Это именно то, что лакедемоняне сделали с великолепным эффектом в 480 и 479 годах, когда империя Ахеменидов – более могущественная в своем владении населением и ресурсами мира, чем любая другая империя в истории человечества – появилась на их пороге. И это то, за что они отважно боролись снова и снова во время Пелопоннесской войны в период с 465 по 404 год до н. э., когда морская гегемония Афин стала угрожать их владычеству на Пелопоннесе.

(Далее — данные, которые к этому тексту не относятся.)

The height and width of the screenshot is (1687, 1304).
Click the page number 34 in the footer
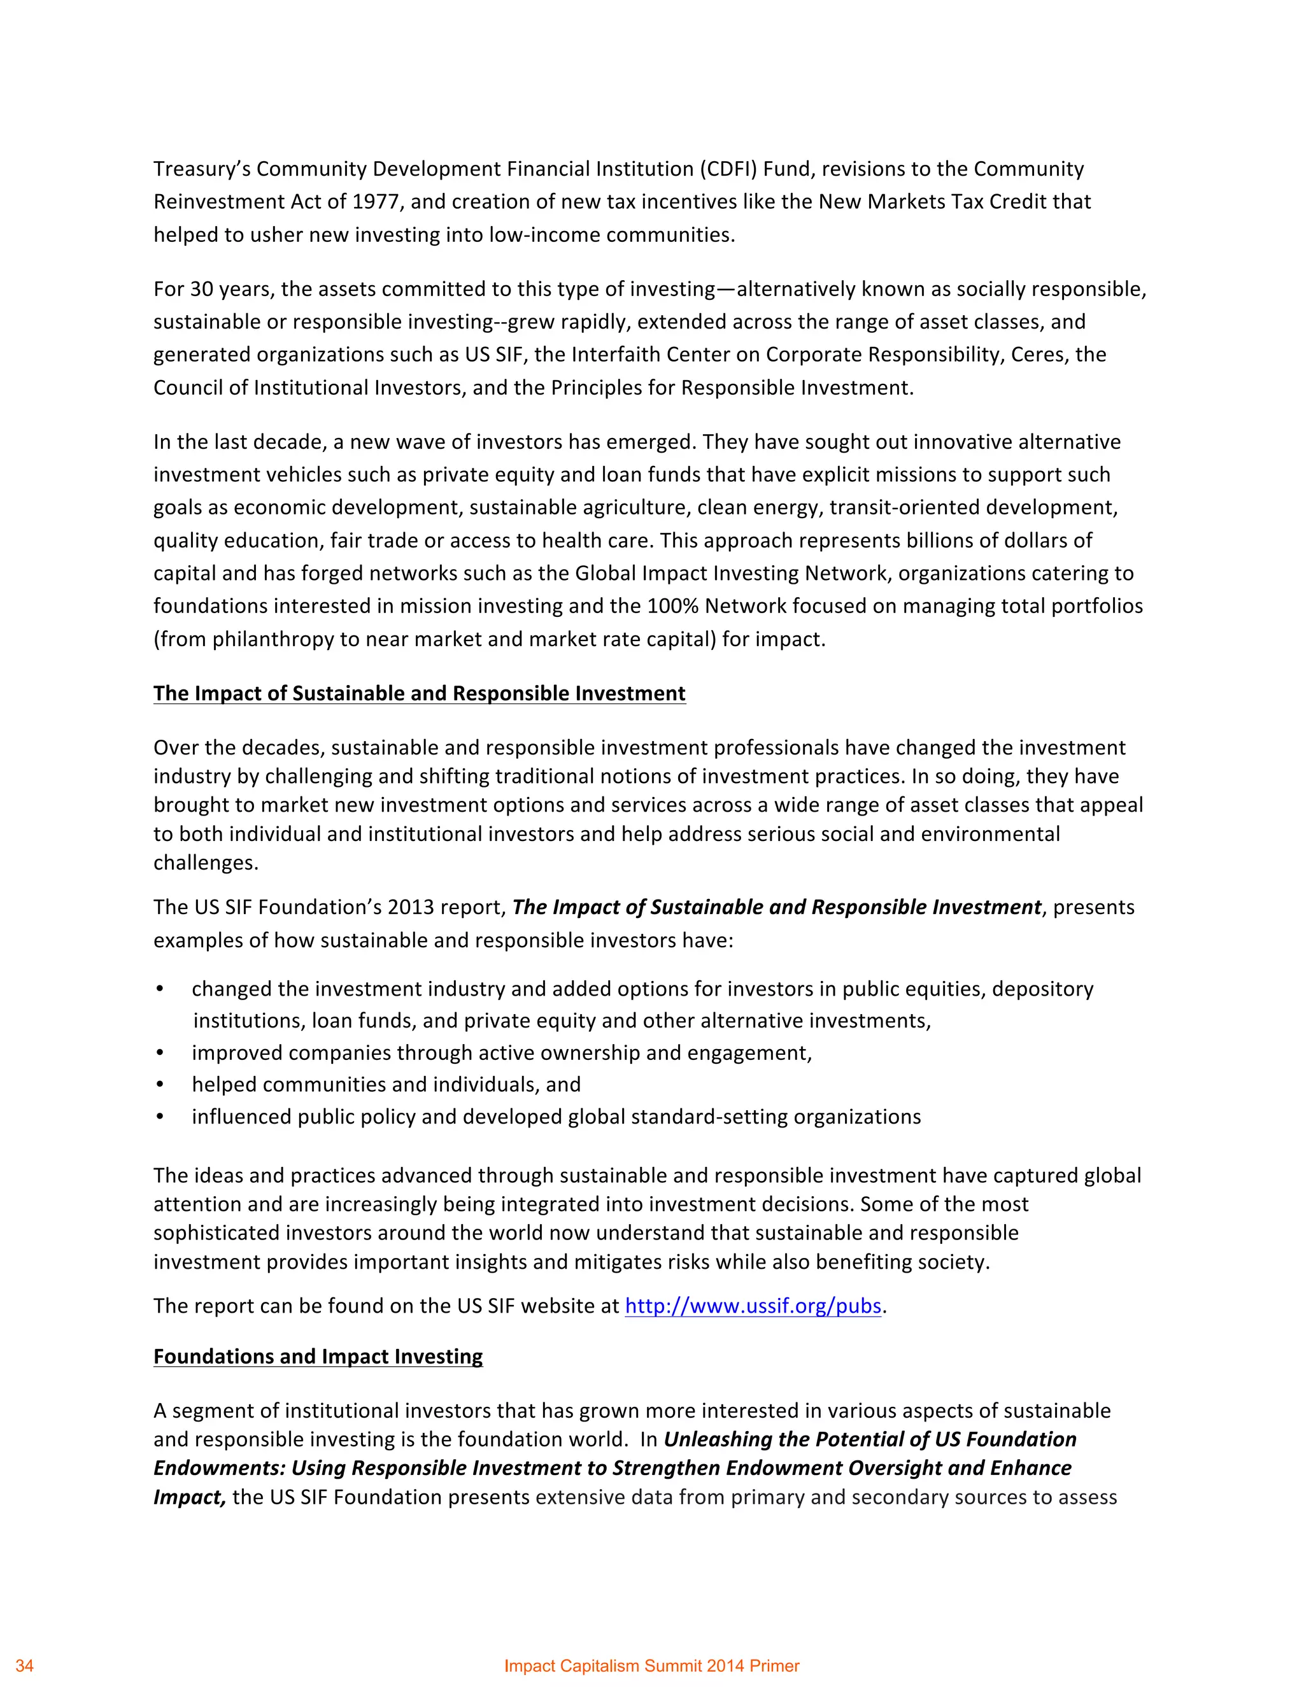25,1665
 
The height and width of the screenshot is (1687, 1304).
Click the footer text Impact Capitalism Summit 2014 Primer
651,1665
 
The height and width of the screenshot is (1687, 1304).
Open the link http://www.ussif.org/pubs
753,1306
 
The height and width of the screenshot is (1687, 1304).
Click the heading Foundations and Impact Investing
318,1357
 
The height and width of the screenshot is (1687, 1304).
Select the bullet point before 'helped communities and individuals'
160,1085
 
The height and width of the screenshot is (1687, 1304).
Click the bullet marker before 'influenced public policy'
160,1117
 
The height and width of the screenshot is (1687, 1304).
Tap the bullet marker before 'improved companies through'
160,1054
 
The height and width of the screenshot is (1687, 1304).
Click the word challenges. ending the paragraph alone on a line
206,863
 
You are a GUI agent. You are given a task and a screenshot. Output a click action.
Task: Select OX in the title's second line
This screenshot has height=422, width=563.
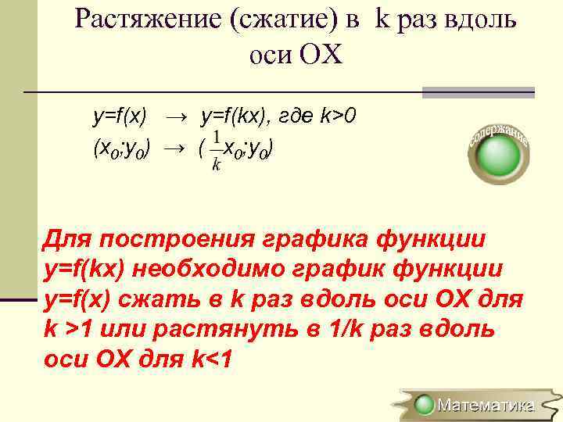325,56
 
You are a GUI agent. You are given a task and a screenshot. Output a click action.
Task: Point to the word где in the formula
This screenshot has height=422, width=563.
296,117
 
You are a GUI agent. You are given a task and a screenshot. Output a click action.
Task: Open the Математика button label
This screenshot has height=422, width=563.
485,405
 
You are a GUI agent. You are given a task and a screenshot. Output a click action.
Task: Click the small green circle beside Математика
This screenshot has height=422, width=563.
425,405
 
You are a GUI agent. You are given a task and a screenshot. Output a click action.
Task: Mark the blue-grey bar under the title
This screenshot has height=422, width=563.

Опыт спартанцев в борьбе с этими внешними угрозами в конечном итоге убедил их отказаться от великой стратегии, сформулированной под руководством Хилона в середине 6 века до н. э., и отправиться в имперское предприятие. Однако, несмотря на свои недостатки, их первоначальная генеральная стратегия лучше соответствовала их долгосрочным интересам и их глубочайшим устремлениям, чем построению империи. Ибо, как признавали Чилон и те, кто последовал за ним, их соотечественникам не хватало рабочей силы, необходимой для такого начинания. Они также по своему темпераменту не подходили для управления свободными народами, и их отказ от умеренности и пелопоннесского изоляционизма неизбежно должен был подорвать их образ жизни и удивительную дисциплину, до сих пор привитую им режимом, в котором они жили и поддерживались взаимным наблюдением. В результате они оказались неспособными поддержать имперское предприятие, в которое они вступили, и сопротивление, которое это предприятие вызвало у их давних союзников, привело к тому, что они были лишены владений в долине Памисос, которые были основой богатства и досуга, необходимых для поразительного военного успеха, которым они так долго наслаждались.